» THINGS TO DO:
[1] Copy from the passage on Swiss watchmakers, word for word, the span from "If ending lockdown" up to and including "began in 1999.".
[2] Answer these questions using the passage on Swiss watchmakers:
(a) By what percentage did Swiss watch exports fall in March?
(b) What capacity utilization rate did Swiss watchmakers report?
(c) What deterred the industry from using ecommerce in China?
[3] Extend the passage on Swiss watchmakers with new text that follows on from its final sentence.

» PASSAGE TO READ:
If ending lockdown marks the climb back up to a V-shaped recovery, watchmakers will be among the first to know. 

For all their supposed immunity as trinkets of the rich, Swiss watches have been hard hit by the pandemic. March sales of 900,000 steel watches marked a new low for the industry. Exports that month fell 22 per cent to SFr1.4bn ($1.4bn); volumes were two-fifths lower and the Federation of the Swiss Watch Industry expects April to be worse.

Fittingly for timepieces, watches were an early indicator of the wider downturn thanks in part to their reliance on the greater China market. Production figures suggest watch makers are not optimistic. Expectations improved last month as measured by the monthly survey of Swiss watch makers but capacity utilisation rates stood at 78 per cent, which UBS notes is the lowest since records began in 1999.

As with other industries reeling in the wake of the pandemic, watchmakers were facing battles long before the virus struck. An unwillingness to move with the times and embrace smart technology has reined in sales. So has an early reluctance to utilise ecommerce, especially in China where fears of piracy deterred the industry from accessing a key sales channel.

» THE DATA:
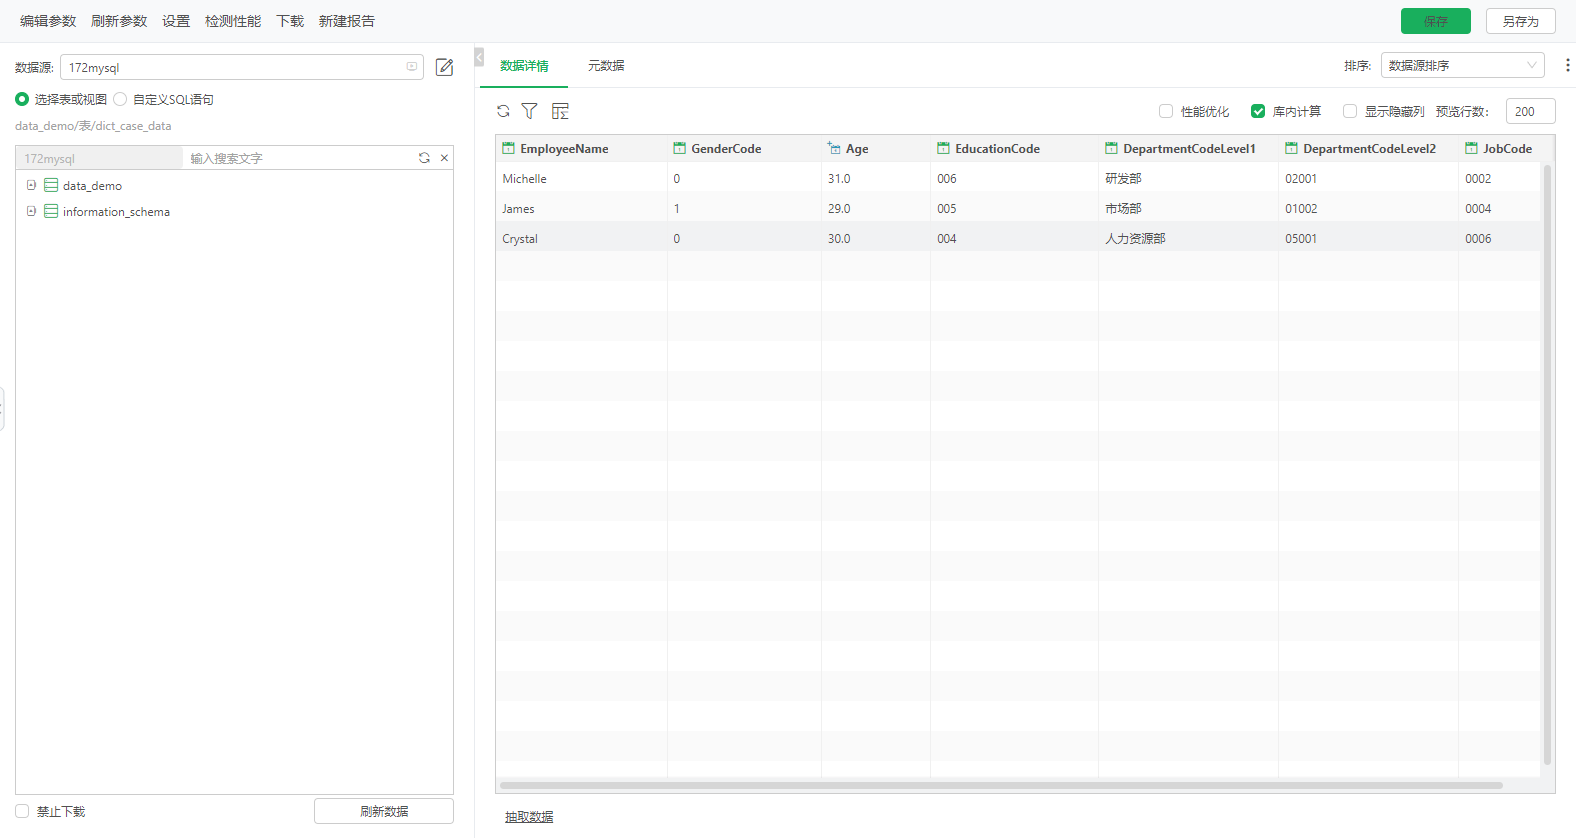Image resolution: width=1576 pixels, height=838 pixels.
Task: Switch to the 元数据 tab
Action: [606, 66]
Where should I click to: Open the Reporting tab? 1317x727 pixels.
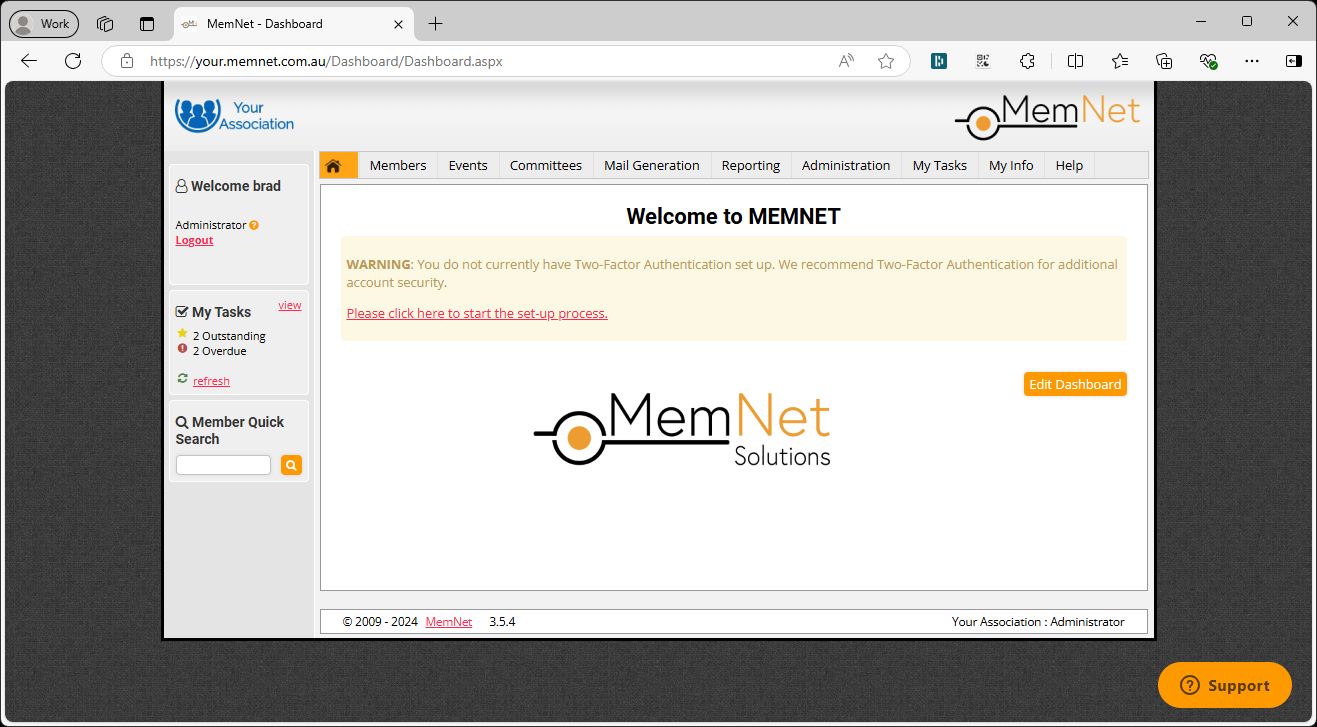pos(750,165)
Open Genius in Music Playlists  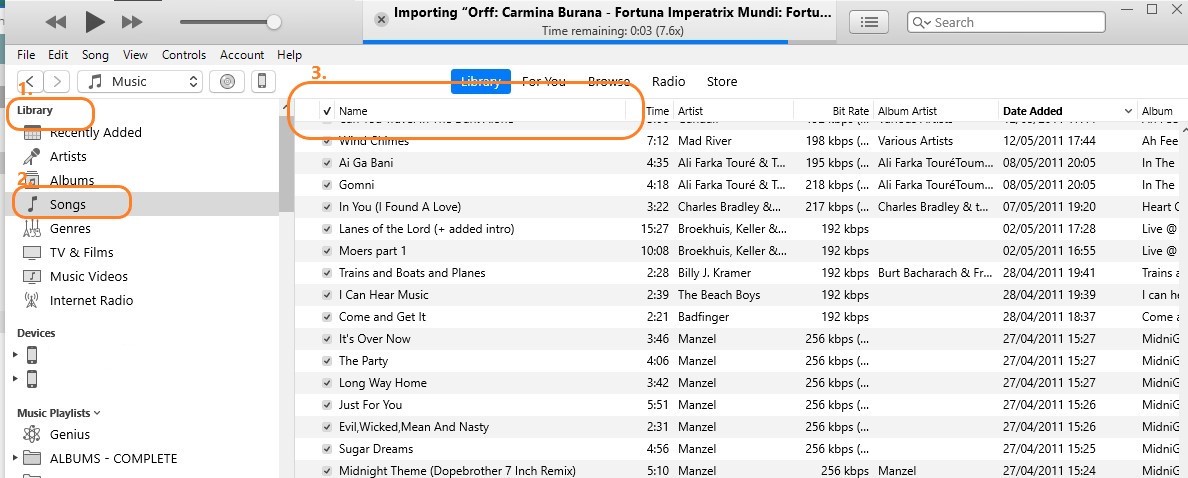click(x=70, y=435)
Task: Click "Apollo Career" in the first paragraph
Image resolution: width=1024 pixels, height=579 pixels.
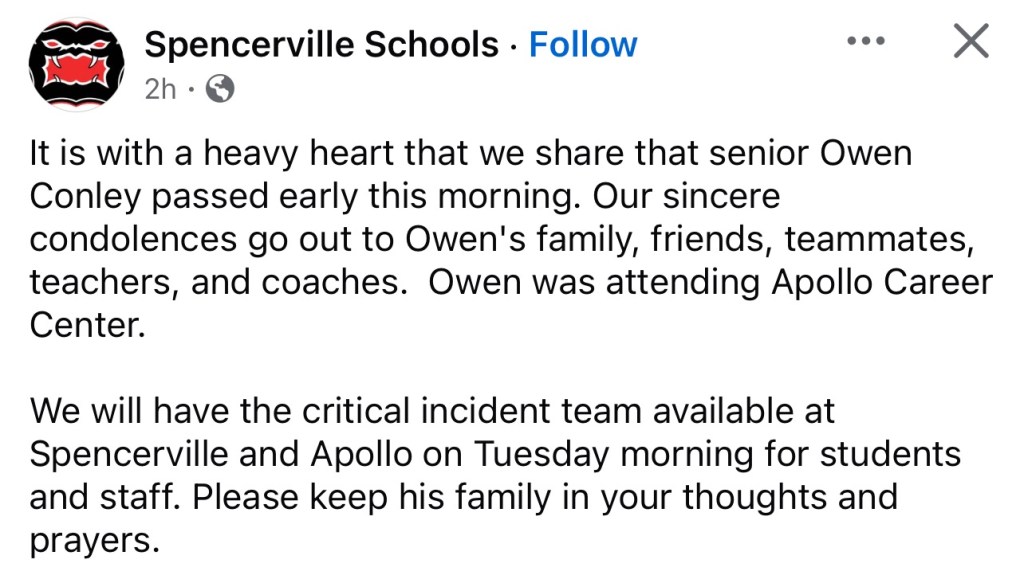Action: pos(881,283)
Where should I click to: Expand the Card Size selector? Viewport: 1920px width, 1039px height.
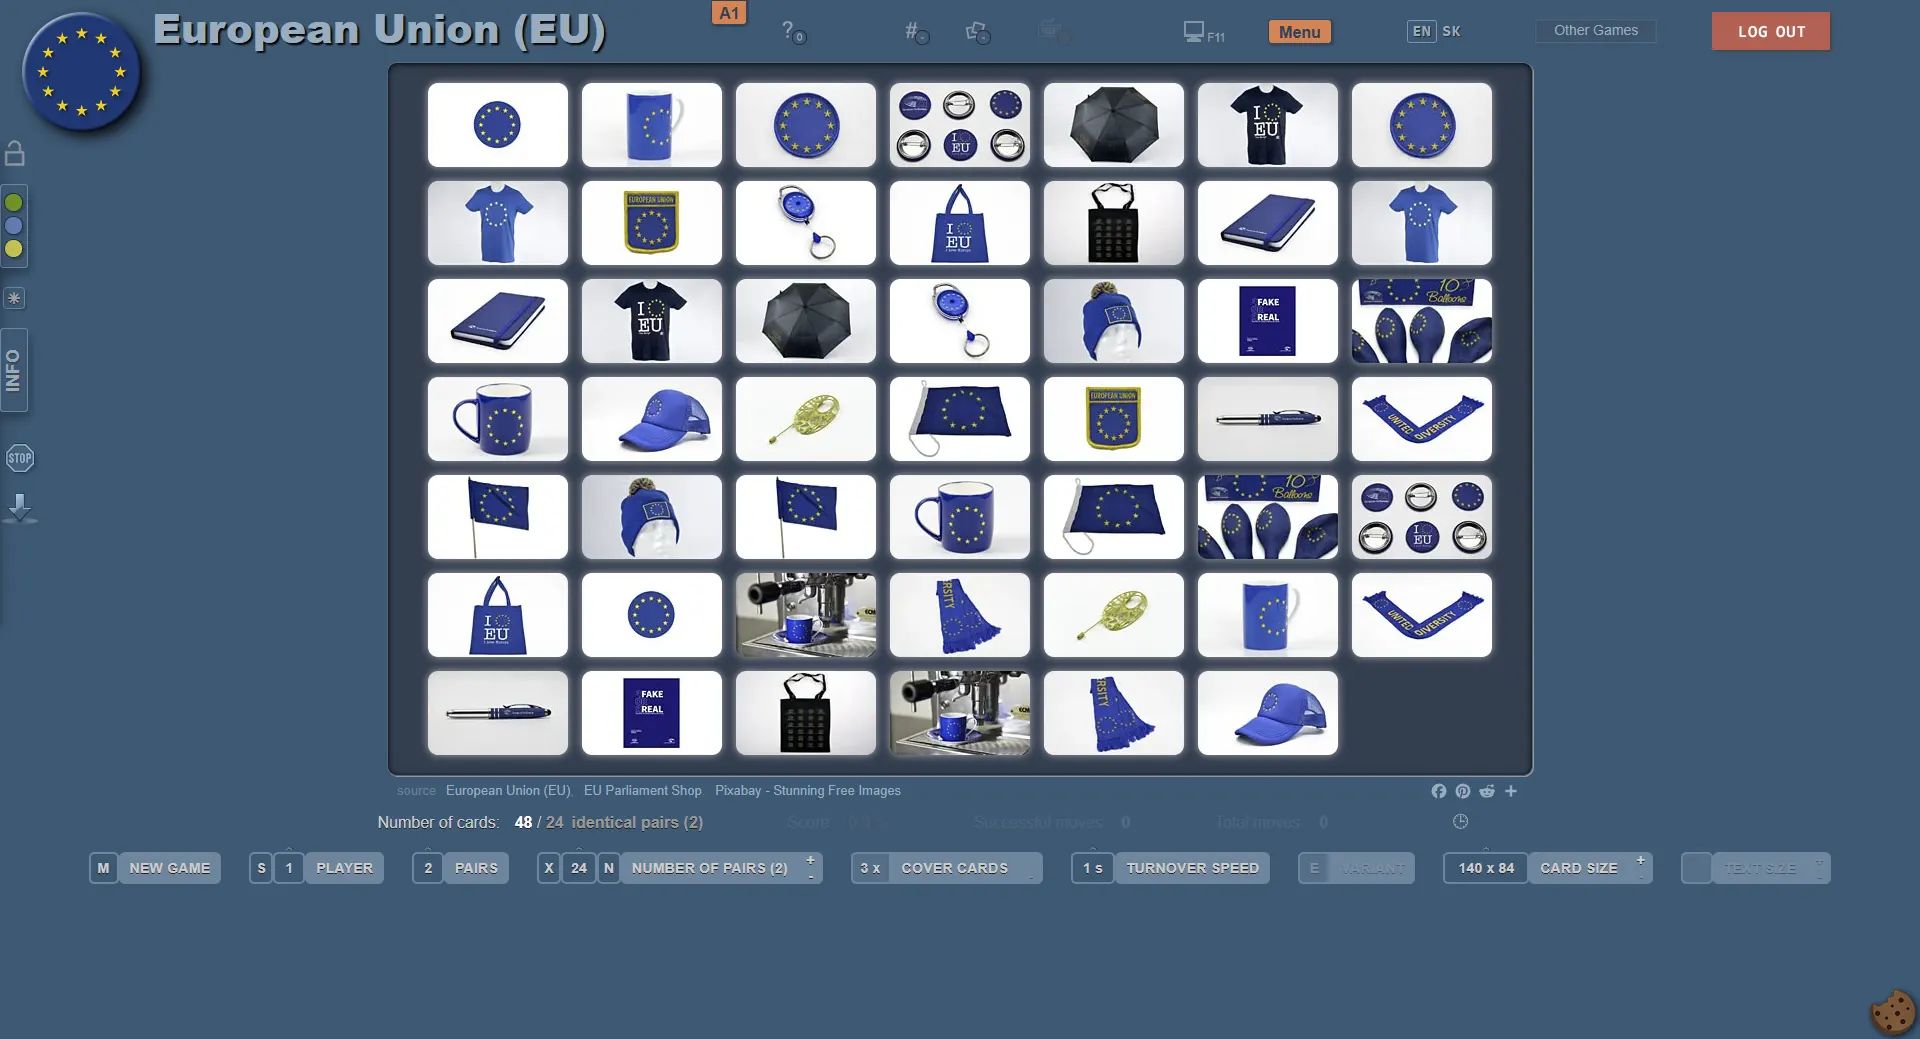[1578, 868]
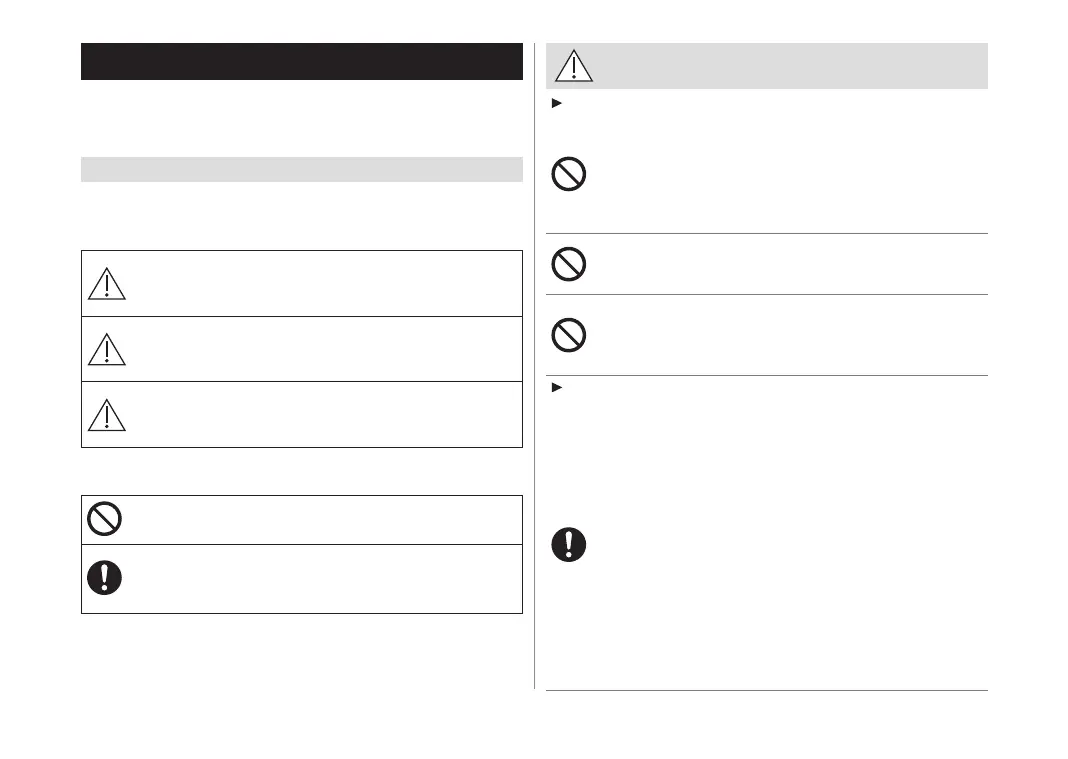The width and height of the screenshot is (1068, 759).
Task: Click the black title bar at the top left
Action: click(301, 61)
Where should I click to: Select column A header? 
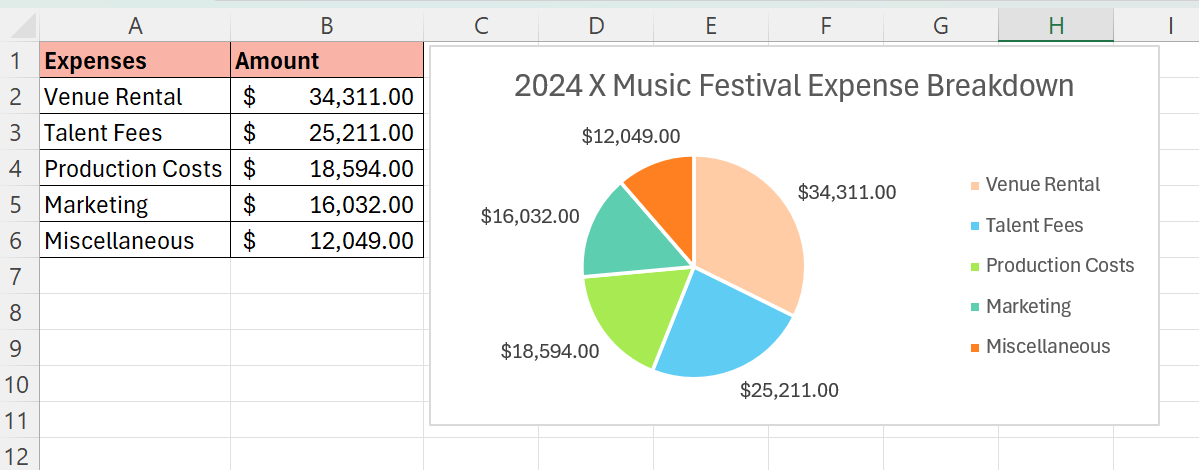point(135,26)
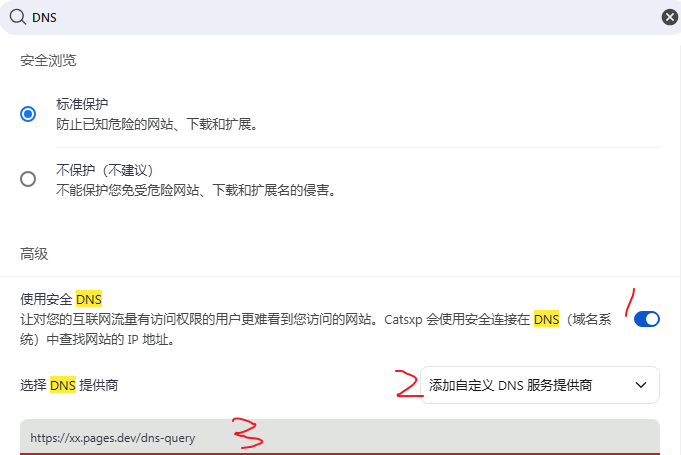
Task: Click the 高级 section heading
Action: pyautogui.click(x=34, y=254)
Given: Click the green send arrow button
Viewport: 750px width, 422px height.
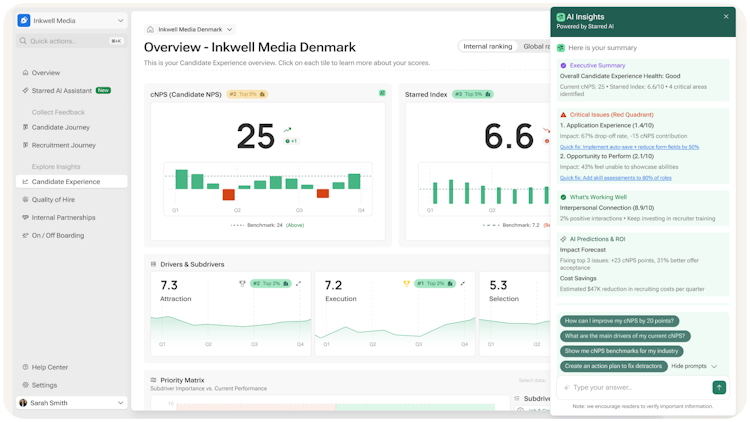Looking at the screenshot, I should pyautogui.click(x=719, y=387).
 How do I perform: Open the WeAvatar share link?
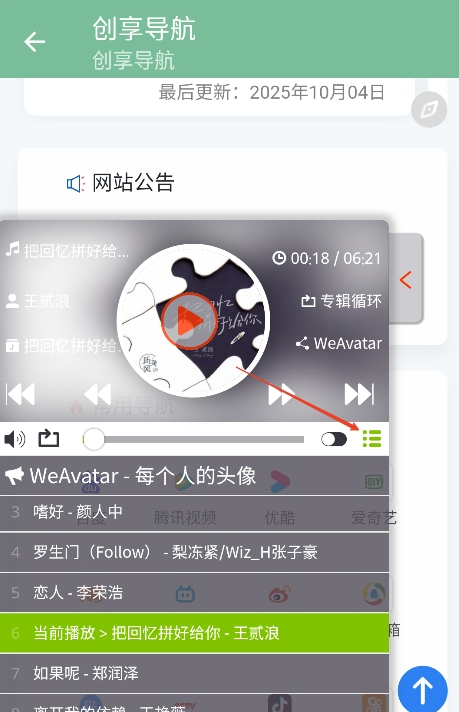click(339, 343)
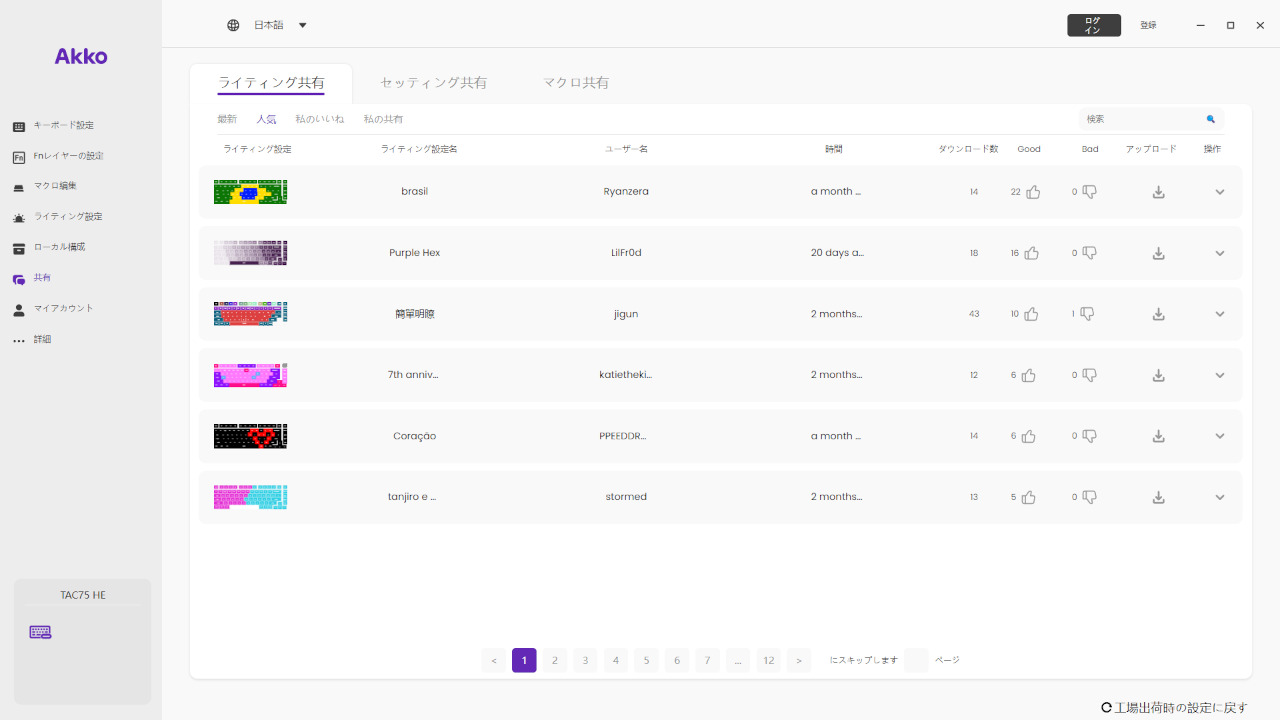This screenshot has height=720, width=1280.
Task: Switch to the セッティング共有 tab
Action: [x=433, y=83]
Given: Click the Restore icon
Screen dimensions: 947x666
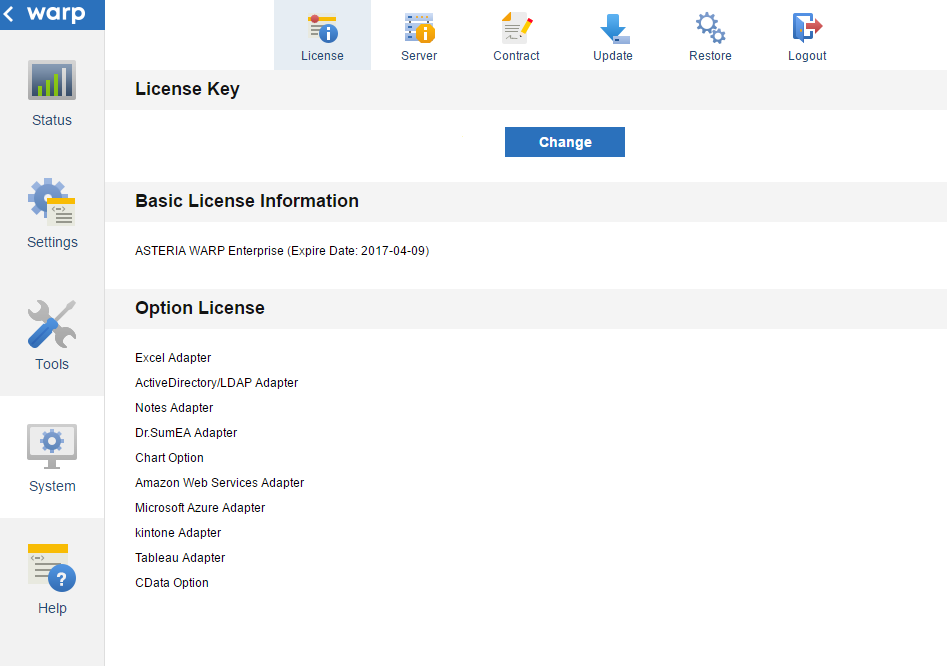Looking at the screenshot, I should click(x=710, y=35).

» ANSWERS TO EACH TASK:
[1]
If ending lockdown marks the climb back up to a V-shaped recovery, watchmakers will be among the first to know. 

For all their supposed immunity as trinkets of the rich, Swiss watches have been hard hit by the pandemic. March sales of 900,000 steel watches marked a new low for the industry. Exports that month fell 22 per cent to SFr1.4bn ($1.4bn); volumes were two-fifths lower and the Federation of the Swiss Watch Industry expects April to be worse.

Fittingly for timepieces, watches were an early indicator of the wider downturn thanks in part to their reliance on the greater China market. Production figures suggest watch makers are not optimistic. Expectations improved last month as measured by the monthly survey of Swiss watch makers but capacity utilisation rates stood at 78 per cent, which UBS notes is the lowest since records began in 1999.

[2]
(a) 22 per cent
(b) 78 per cent
(c) Fears of piracy

[3]
Protests in Hong Kong, which began nearly a year ago, rapidly emptied the streets of high-end mainland shoppers. That saw the territory usurped by the US as the biggest export market for Swiss watches, crimping sales at the likes of Richemont, owner of the IWC and Jaeger-LeCoultre brands. Shares in Swatch are worth less than half their June 2019 peak.

Sales in greater China remain depressed and destocking suggests it may be some time before factories are firing on all cylinders. Unlike mobile phonemakers, watchmakers have largely hit the pause button on new products, a category that typically accounts for a fifth of annual turnover, according to Citi. Time to rethink that recovery trajectory.